Les institutions révolutionnaires, absorbées par leur lutte avec la contre-révolution, laissaient passer, sans songer à les réprimer, des faits exaspérants : au siège même de l’état-major du front, à Berditchev, des meetings acclamèrent les revendications les plus extrêmes des bolcheviks ; le journal local « la Pensée libre », sans la moindre équivoque, menaçait les officiers d’une « Saint-Barthélemy ».

Le front existait, c’est tout ce qu’on pouvait en dire. De temps à autre éclataient des émeutes qui s’éteignaient dans le sang : assassinats du général Hirschfeld, de Stéphanovitch, du commissaire Lindé… On prit certaines mesures préliminaires, on effectua certaines concentrations de troupes — en vue d’opérations stratégiques, mais il était impossible d’agir avant d’avoir appliqué le « programme Kornilov » et d’en avoir étudié les résultats.

Et j’attendais avec une impatience extrême.

Les institutions révolutionnaires (commissariat et comité) du front Sud-Ouest jouissaient d’une situation particulière ; elles n’avaient pas eu besoin de s’emparer de l’autorité : une partie leur en avait été concédée, bénévolement, par une série de commandants en chef : Broussilov, Goutor, Balouïev. Aussi, dès mon arrivée, elles me reçurent en ennemi. Le Comité du front Ouest donna, sur mon compte, des renseignements terribles : le Comité du front Sud-Ouest en fit son profit et mit en bonne place, dans le numéro de son journal qui suivit mon entrée en charge, un avertissement solennel aux « ennemis de la démocratie ». Comme par le passé, je n’avais jamais recours à la collaboration du commissariat.
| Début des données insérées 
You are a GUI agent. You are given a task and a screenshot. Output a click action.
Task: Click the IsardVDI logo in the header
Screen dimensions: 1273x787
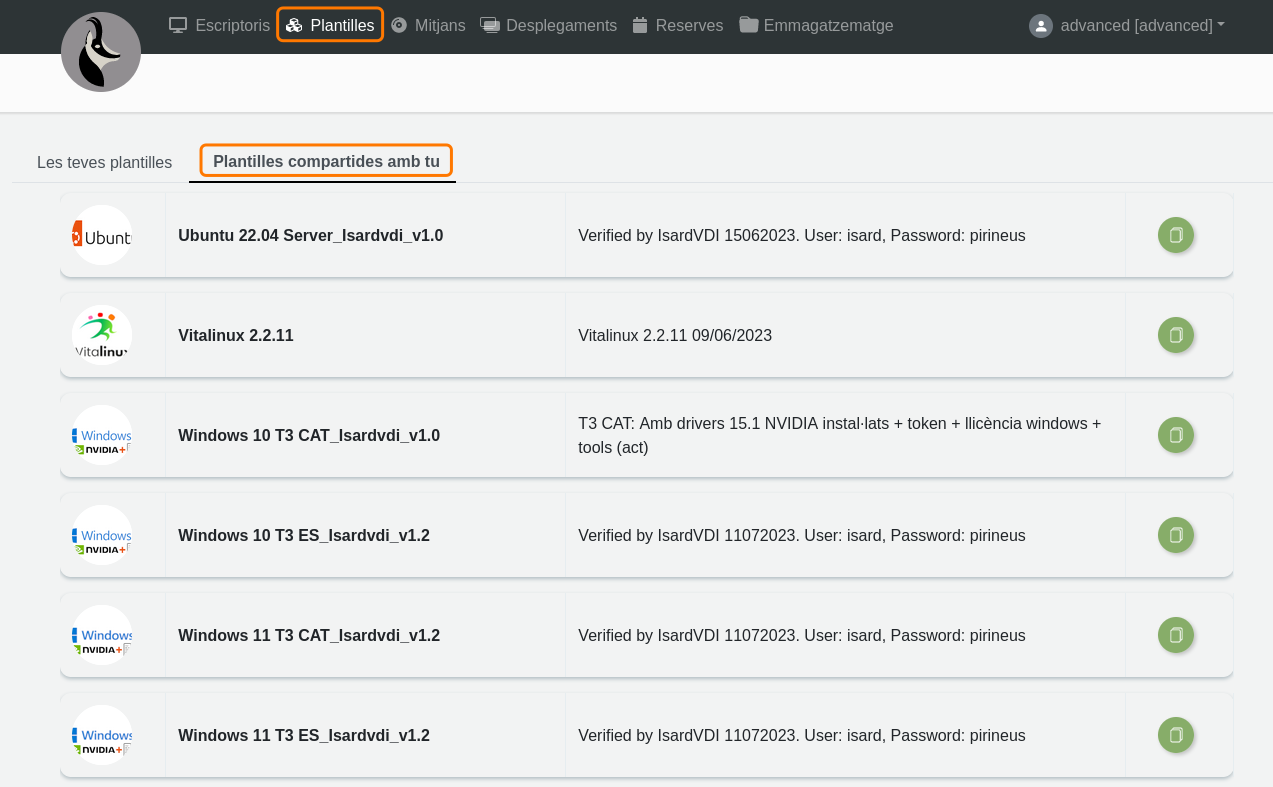pos(101,52)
Quant au Comité, je lui fis savoir que je me mettrais en rapport avec lui, à la condition qu’il s’en tînt, strictement, à la compétence déterminée par la loi.
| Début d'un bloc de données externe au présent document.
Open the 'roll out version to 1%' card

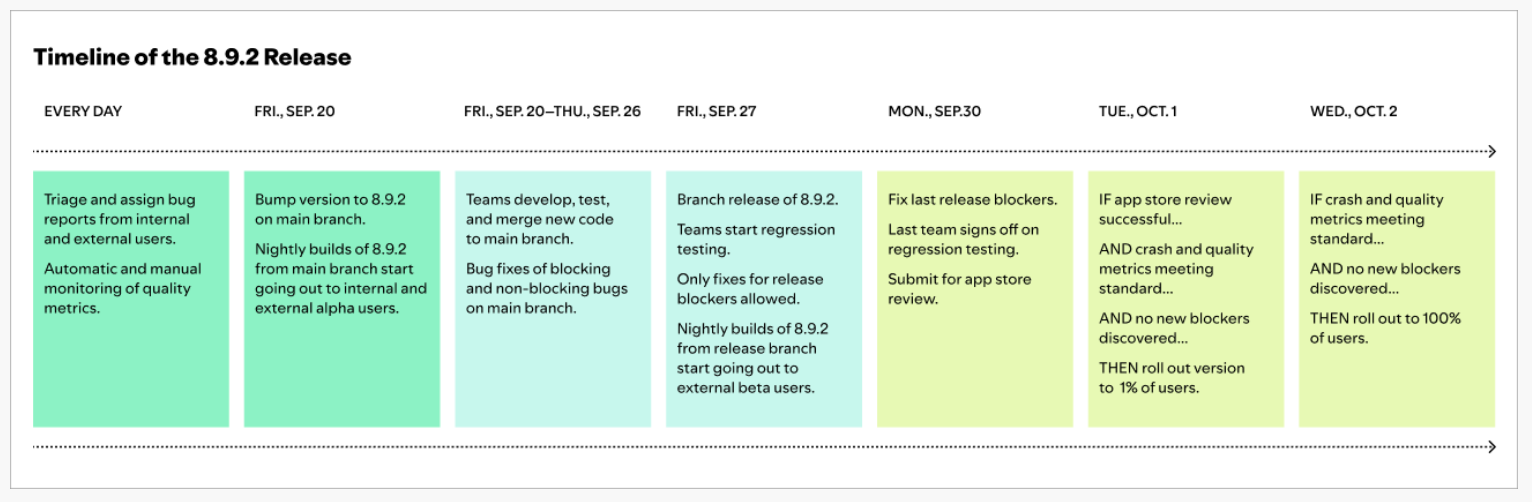pyautogui.click(x=1186, y=299)
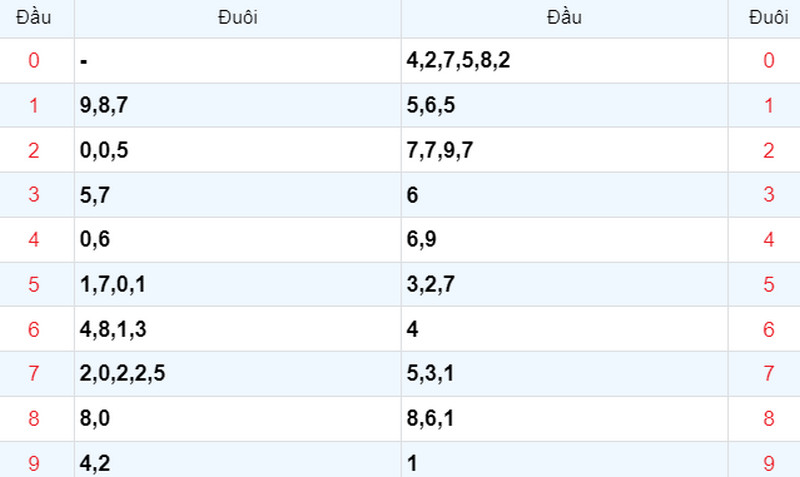Image resolution: width=800 pixels, height=477 pixels.
Task: Select red number 0 in left column
Action: 34,60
Le commissaire du front s’appelait Gobetchio. Je le rencontrai une fois, par hasard. Peu de jours après, il fut envoyé au Caucase et remplacé, dans ses fonctions, par Jordansky[2]. Sitôt arrivé, celui-ci rédigea un « ordre du jour aux troupes du front ». J’eus beaucoup de peine ensuite à lui faire comprendre qu’il ne peut y avoir deux commandements sur un même front. Jordansky et ses adjoints Kostitsyne et Grigoriev — un littérateur, un zoologiste et un médecin — n’étaient peut-être pas les premiers venus dans leurs spécialités, mais ils ignoraient profondément les milieux militaires. Aucun rapport immédiat entre eux et le soldat.

Le Comité du front n’était ni meilleur, ni pire que les autres. Il était « défensiste » et appuyait même les mesures de répression que Kornilov avait arrêtées en juillet. Mais, à aucun degré, ce

  1. Chef d’état-major de l’armée.
  2. Ancien directeur de la revue Le Monde contemporain. Socialiste-démocrate, il dirige aujourd’hui un journal bolcheviste à Helsingfors.